Information Block Start

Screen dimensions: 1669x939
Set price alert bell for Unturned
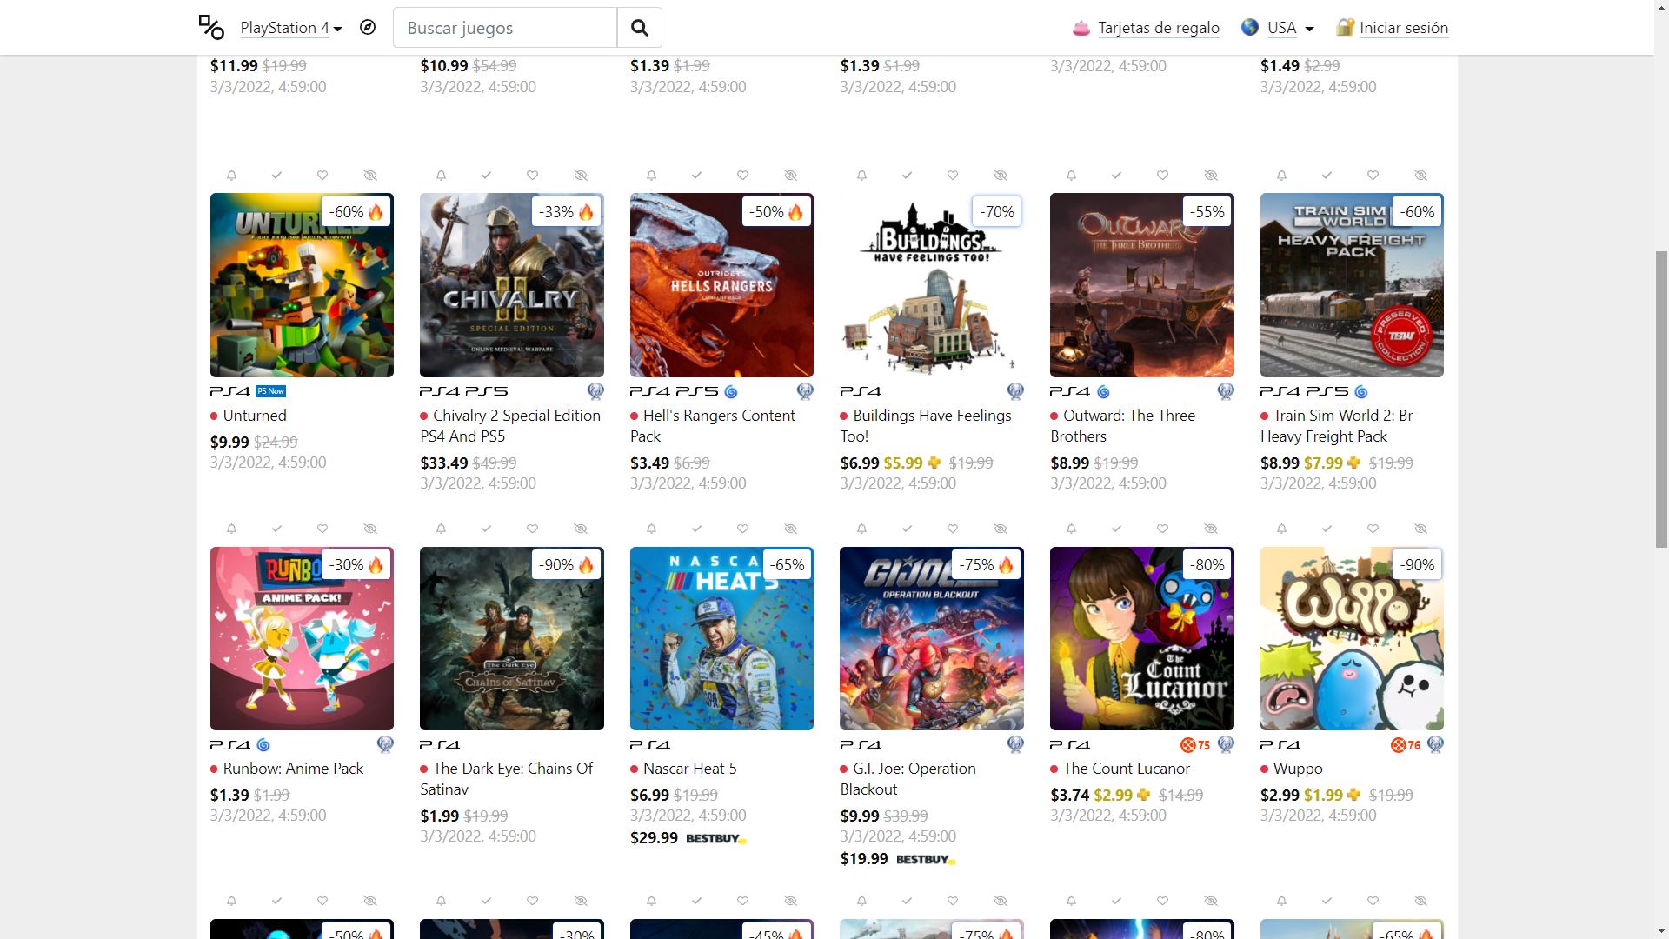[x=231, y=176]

Information Block End
Information Block Start

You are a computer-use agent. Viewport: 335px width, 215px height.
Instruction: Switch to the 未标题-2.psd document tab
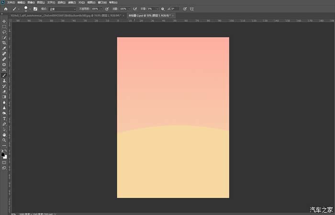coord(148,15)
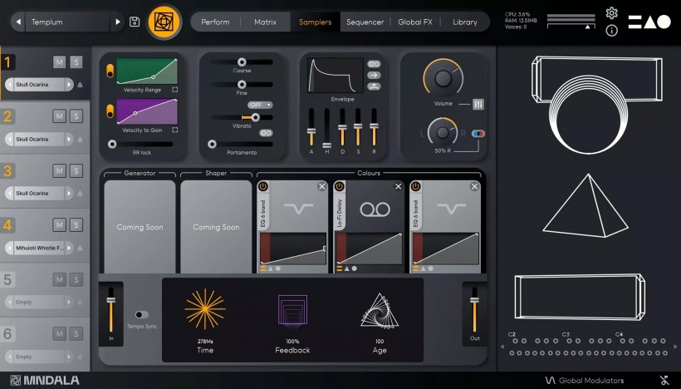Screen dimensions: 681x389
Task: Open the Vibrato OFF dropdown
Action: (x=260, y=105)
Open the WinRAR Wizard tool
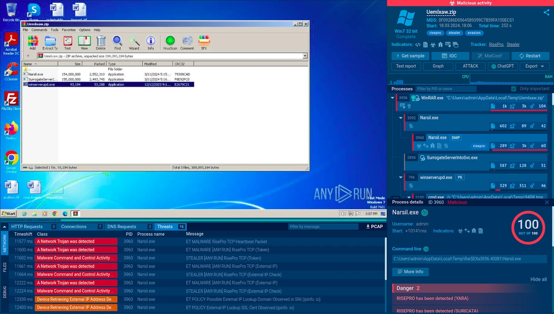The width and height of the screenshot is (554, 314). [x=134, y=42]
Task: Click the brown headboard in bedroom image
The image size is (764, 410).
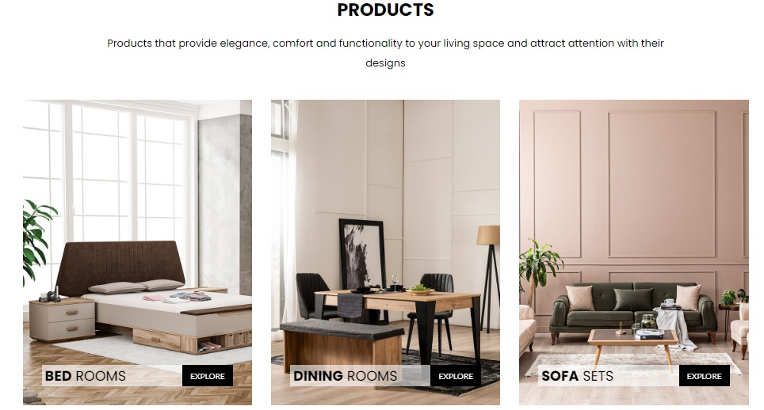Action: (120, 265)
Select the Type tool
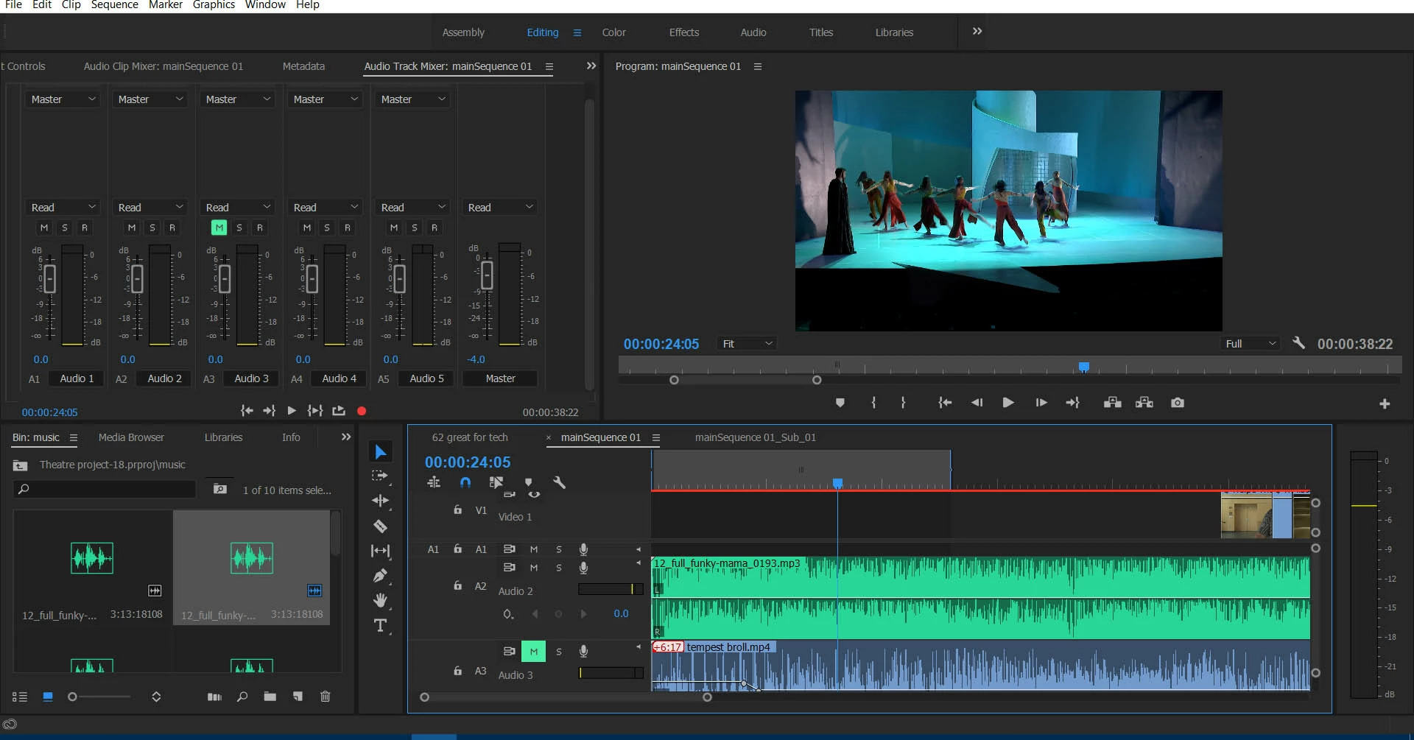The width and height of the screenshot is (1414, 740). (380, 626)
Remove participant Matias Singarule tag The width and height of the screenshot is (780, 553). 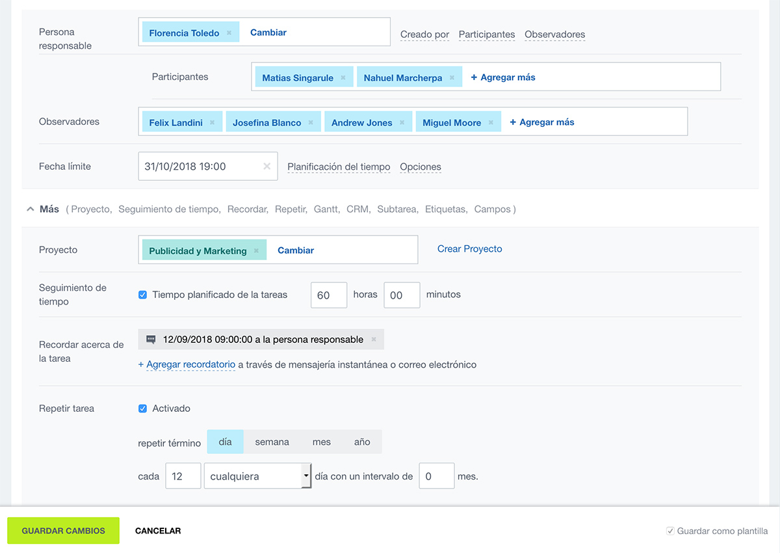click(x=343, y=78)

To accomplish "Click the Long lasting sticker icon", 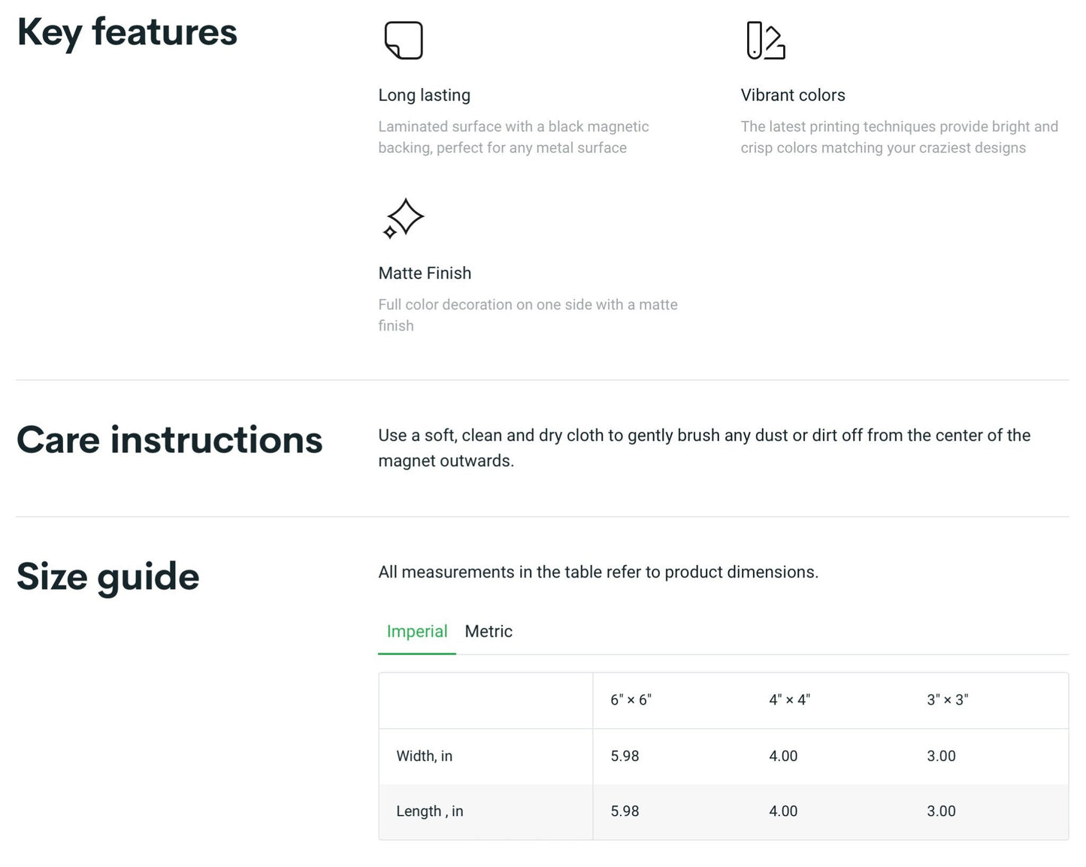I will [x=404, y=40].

Information Block End
Information Block Start

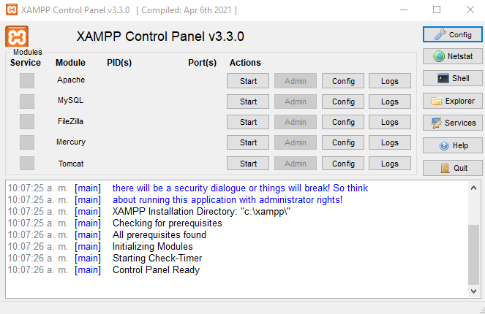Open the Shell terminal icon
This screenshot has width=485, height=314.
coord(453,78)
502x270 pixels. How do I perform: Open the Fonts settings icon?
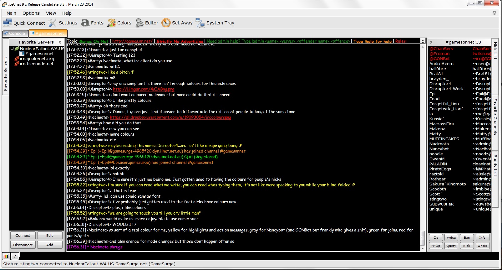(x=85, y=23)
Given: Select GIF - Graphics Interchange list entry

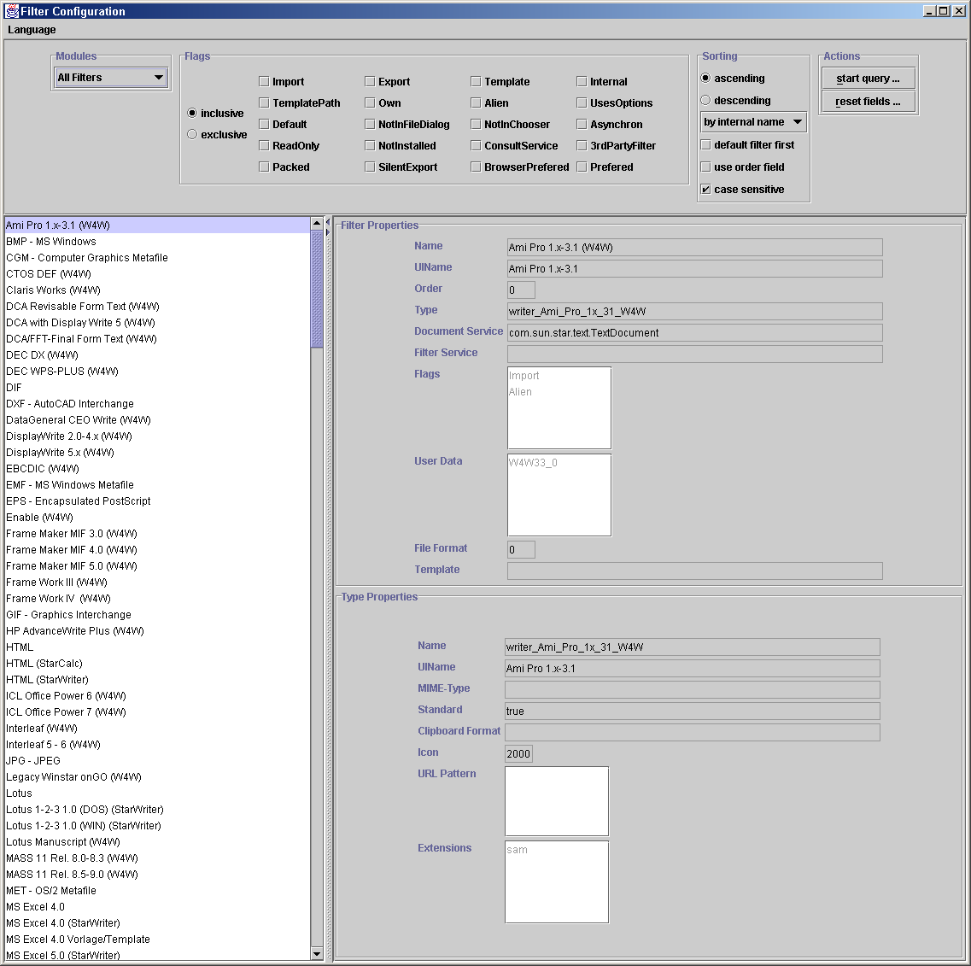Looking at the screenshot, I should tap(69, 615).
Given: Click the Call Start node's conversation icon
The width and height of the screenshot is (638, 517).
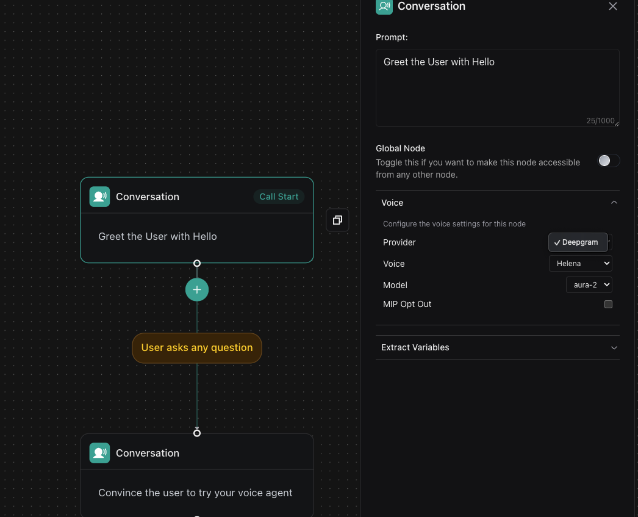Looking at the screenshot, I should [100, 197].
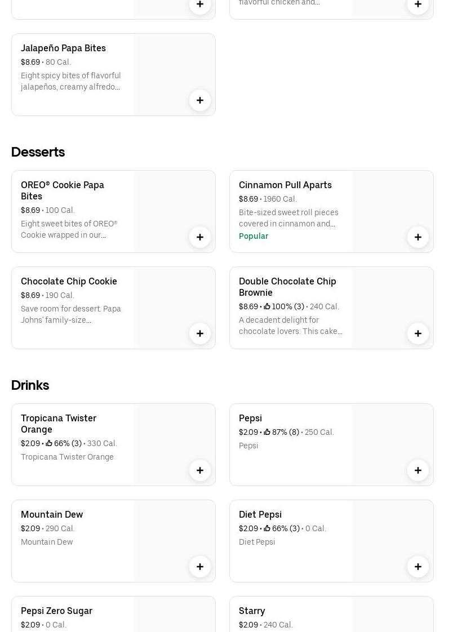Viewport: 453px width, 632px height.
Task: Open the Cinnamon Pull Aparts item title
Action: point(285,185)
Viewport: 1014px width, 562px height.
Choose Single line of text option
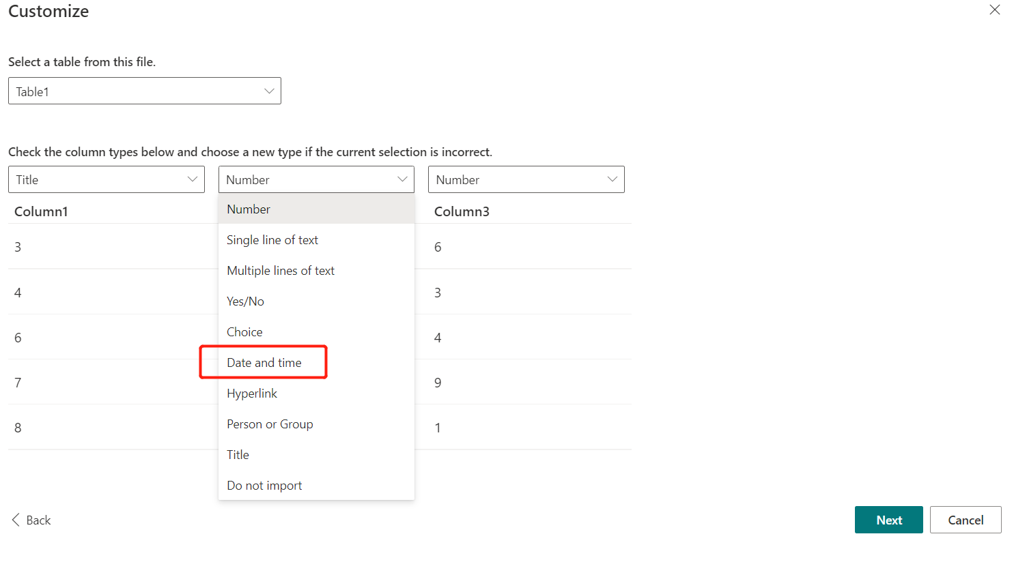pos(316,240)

Information Block End

Task details: All that should be printed is the run of lines above from the one with "Given: Select GIF" through the one with "Given: Click the", both included, exactly as given, with pictures left out.

Solution to this problem:
Given: Select GIF - Graphics Interchange list entry

Looking at the screenshot, I should tap(69, 615).
Given: Click the Call Start node's conversation icon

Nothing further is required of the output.